Friday, 9 October 1998

P.C. Doherty: Ghostly Murders (1997)

Ghostly Murders coverEdition: Headline, 1997
Review number: 132



I rather like the idea behind this series of Doherty's, very different from the Hugh Corbett mysteries or the Brother Athelstan books he writes as Paul Harding. The characters are the pilgrims of Chaucer's Canterbury Tales, and the idea is that in the evenings, resting from the day's journey, each pilgrim in turn told a murder story to match the tales told during the day and recorded by Chaucer. The stories so far (I believe this is the fourth) all have much the same format, third person narratives which turn out to be thinly disguised autobiographical accounts interspersed with comments from the other pilgrims. Each individual story is much longer than the ones in the Canterbury Tales, and they connect together several of the pilgrims (so that the final number of books in the series will be fewer than twenty-four, the number of Chaucer's tales).

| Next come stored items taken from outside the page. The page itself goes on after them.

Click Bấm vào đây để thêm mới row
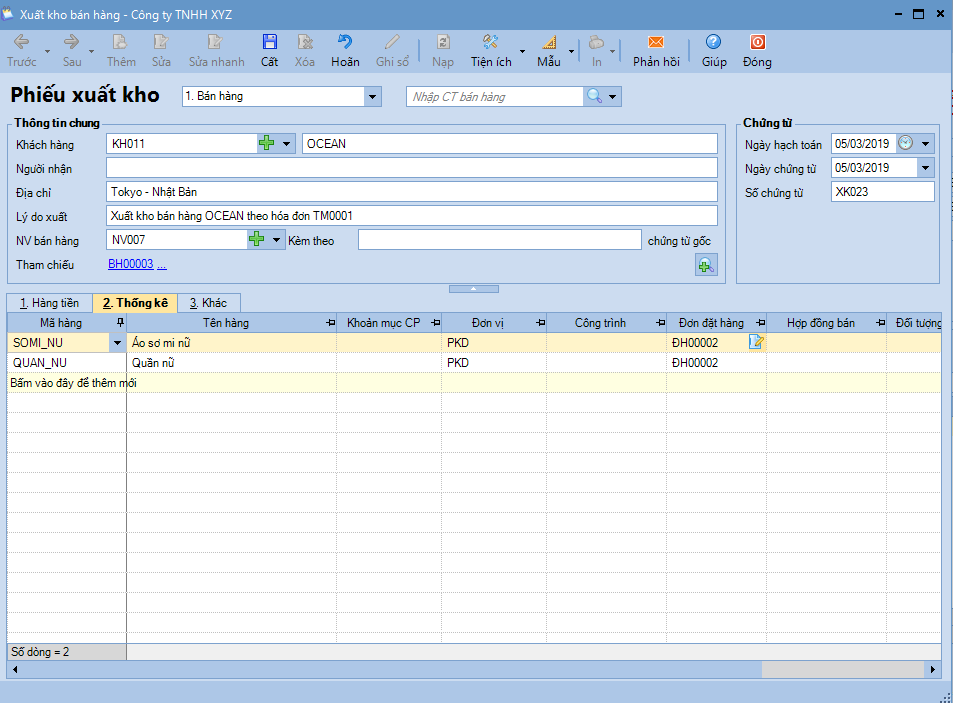The image size is (953, 703). tap(72, 383)
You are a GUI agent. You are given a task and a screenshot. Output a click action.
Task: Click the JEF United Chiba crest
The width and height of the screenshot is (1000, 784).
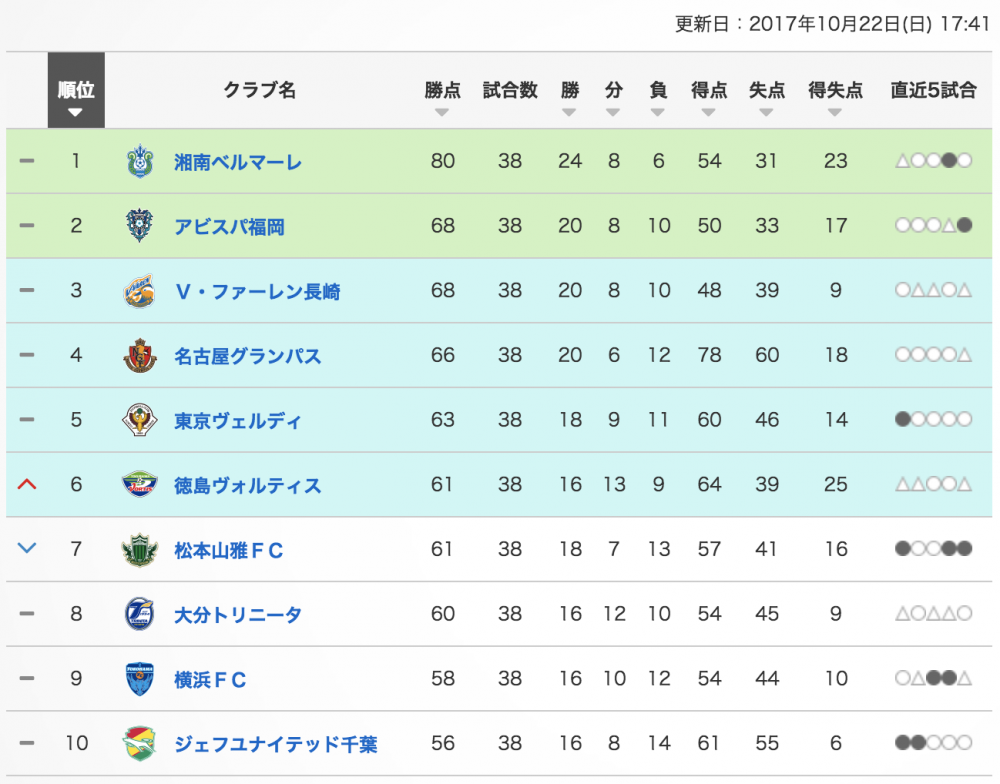pyautogui.click(x=140, y=743)
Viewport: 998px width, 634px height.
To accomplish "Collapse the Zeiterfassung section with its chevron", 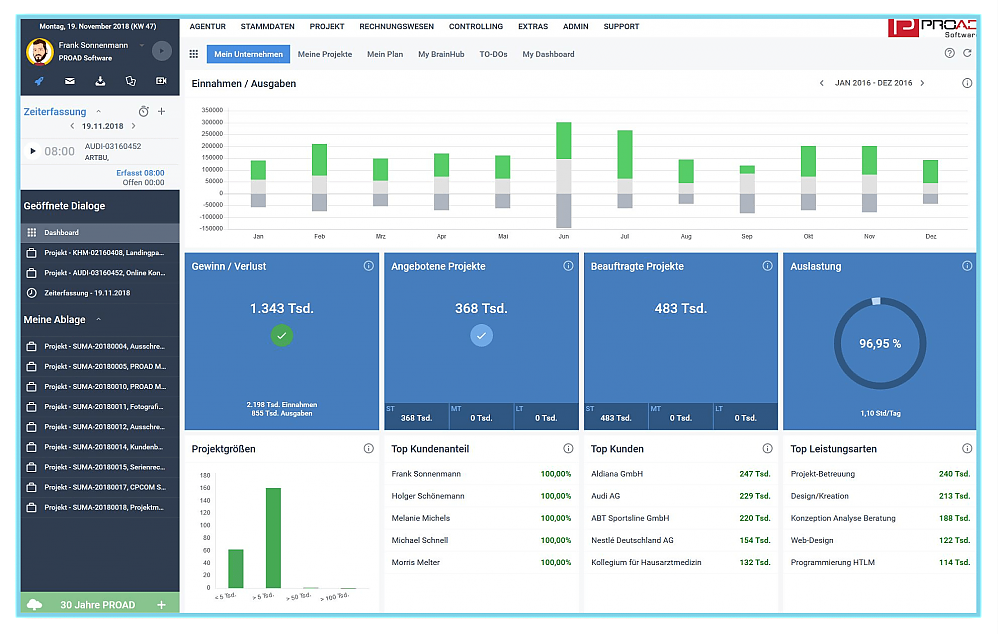I will coord(98,112).
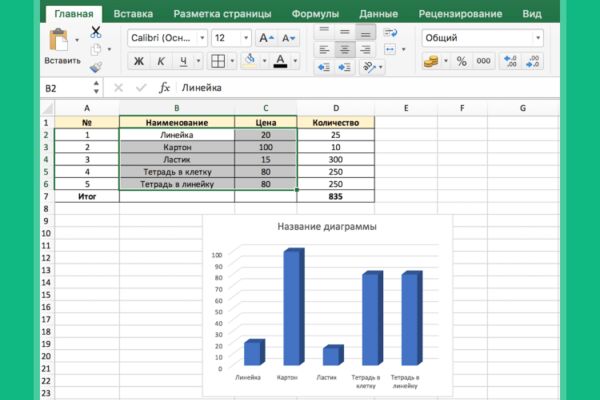
Task: Click the B2 name box field
Action: 67,88
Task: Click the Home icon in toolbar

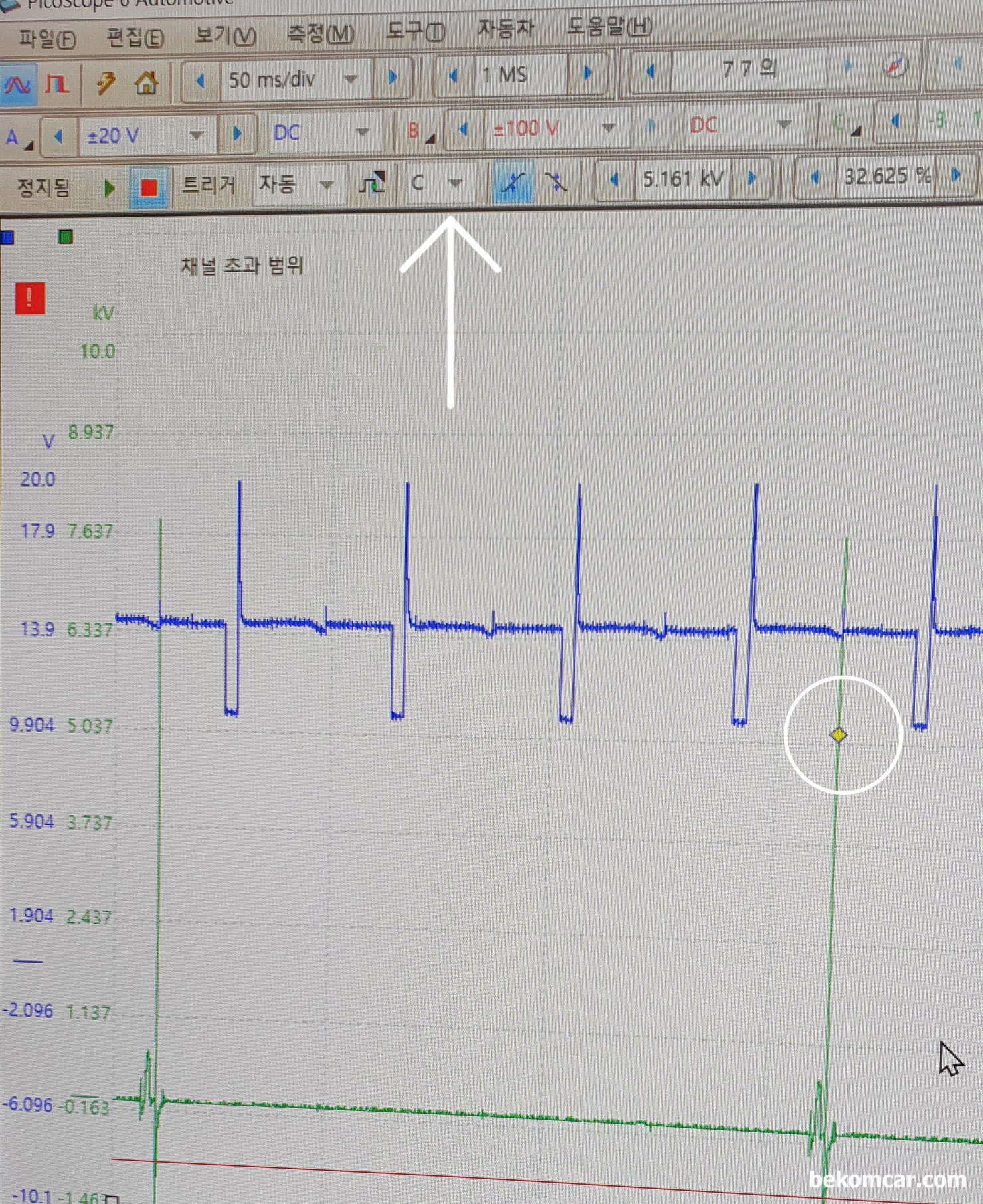Action: 147,83
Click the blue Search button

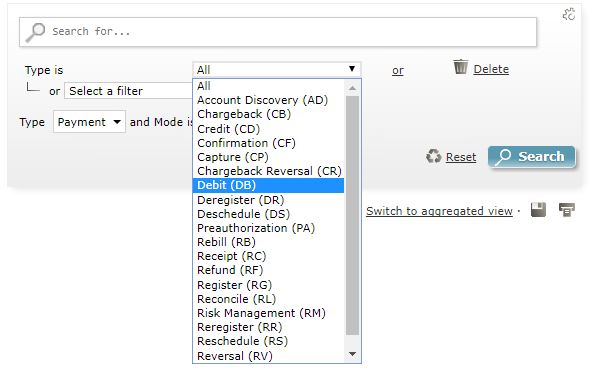tap(532, 157)
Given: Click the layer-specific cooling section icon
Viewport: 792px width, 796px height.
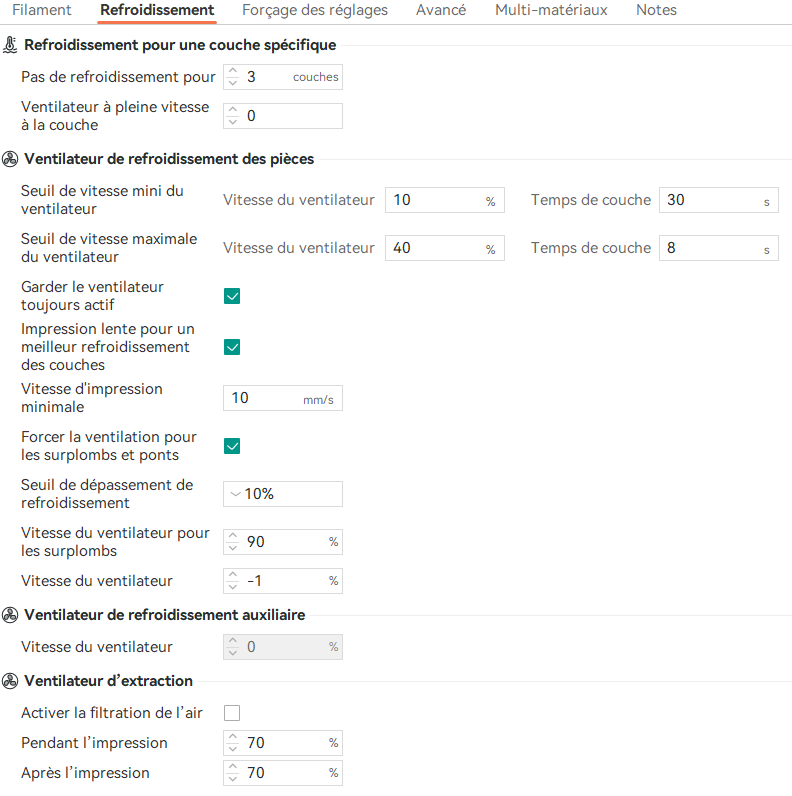Looking at the screenshot, I should pos(11,45).
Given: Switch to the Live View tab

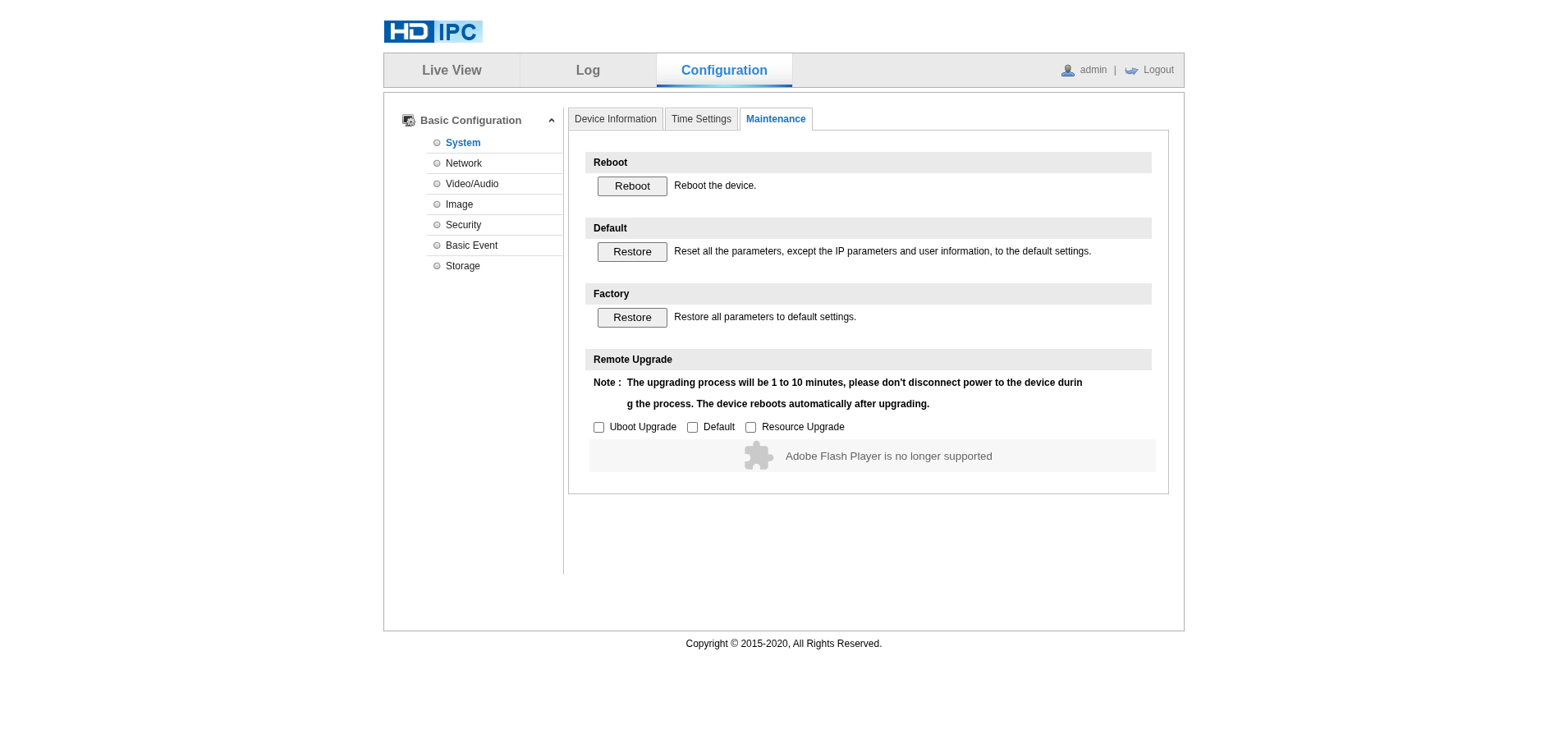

Ghostly Murders is the tale of the poor priest, and it brings in the cook and the ploughman. It is extremely unusual among modern historical novels dealing with the Middle Ages in that it includes supernatural events which do not admit of rational explanation - visions of ghostly horsemen, physical attacks by spectres. Naturally, just about everyone in the fourteenth century would believe in such phenomena, but it is almost a convention of historical writing to allow a get-out for the modern sceptic.

The plot also involves a theme to which just about all writers of novels depicting the fourteenth century - and indeed many others - eventually turn: the downfall of the Templars in 1308. The overnight destruction of the richest and most powerful order of fighting monks (so rich and powerful as to amount to virtually a separate state within Europe) by Philip IV of France, and the acquiescence in its destruction by the Pope and other monarchs including Edward II of England is an irresistibly romantic mystery, with questions such as how justified were the accusations made against them? How complete was the destruction? Why did they just fold up and let it happen to the? (An interesting novel to read if you want to know more about the bizarre theories devised to answer these questions is Umberto Eco's Foucault's Pendulum; Lawrence Durrel's Avignon Quintet looks at the issue from a rather different angle.)

Clearly (and this is one of the few clear aspects of the event), the destruction of the Templars was less swift and less complete in England than in France. The premise of Doherty's novel is that a group of Templars were fleeing from their London headquarters with treasure, when they were lured into the Kentish marshes and killed from a distance with longbows. Over the next generation, the priests of the nearest village have a tendency to feel they are fighting the forces of evil, and to see spirits of both the knights and those who attacked them; then to become obsessed with the treasure and die raving. The novel deals with two men, brothers and priests, sent by the Bishop of Rochester to the village.

Ghostly Murders is an interesting ghost story, not particularly a mystery. Doherty manages his usual authentic feel, the characters not falling into anachronistic Freudian psychoanalysis as is only too common in this sort of novel. It is not written with the genius of Chaucer, so the various storytellers are rather similar to one another - strangely enough, their recitations fall into the same literary style - but it is entertaining.